In these passages Brother MacBride takes the position that Speculative Masonry is the expansion of a germ that lay in Operative Masonry. Other writers, while holding this view, also believe that the non-operatives who were accepted during the sixteenth and seventeenth centuries brought with them an entirely new element. Brother A. E. Waite speaks for these writers in his booklet, "Deeper Aspects of Masonic Symbolism":

"The interest in Operative Masonry and its records, though historically it is of course important, has preceded from the beginning on a misconception as to the aims and symbolism of Speculative Masonry. It was and it remains natural, and it has not been without its results, but it is a confusion of the chief issues.

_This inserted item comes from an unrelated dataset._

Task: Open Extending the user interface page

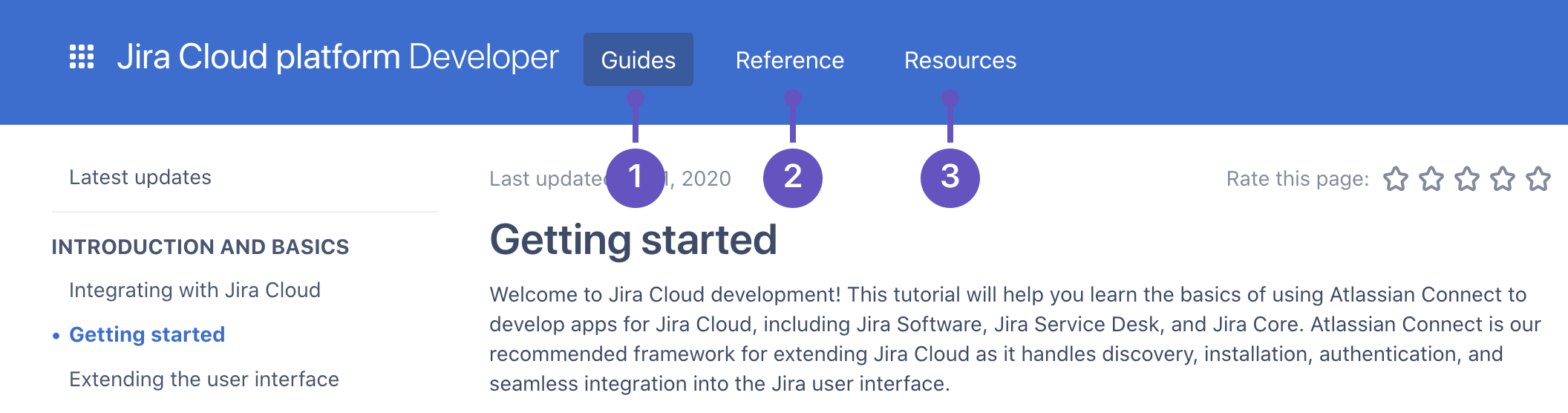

It should be recognised henceforth that the sole connection between the two Arts and Crafts rests on the fact that the one has undertaken to uplift the other from the material plane to that of morals on the surface, and of spirituality in the real intention. . . . My position is that the traces of a symbolism which may in a sense be inherent in Operative Masonry did not produce, by a natural development, the Speculative Art and Craft, though they helped undoubtedly to make a possible and partially prepared field for the great adventure and experiment."

On another page of the same book Brother Waite contends that among the men who were accepted into the Operative Lodges were many "Latin-writing" scholars who brought with them ideas and symbolisms from Kabbalism and Rosicrucianism. With this position Albert pike and many other authorities agree.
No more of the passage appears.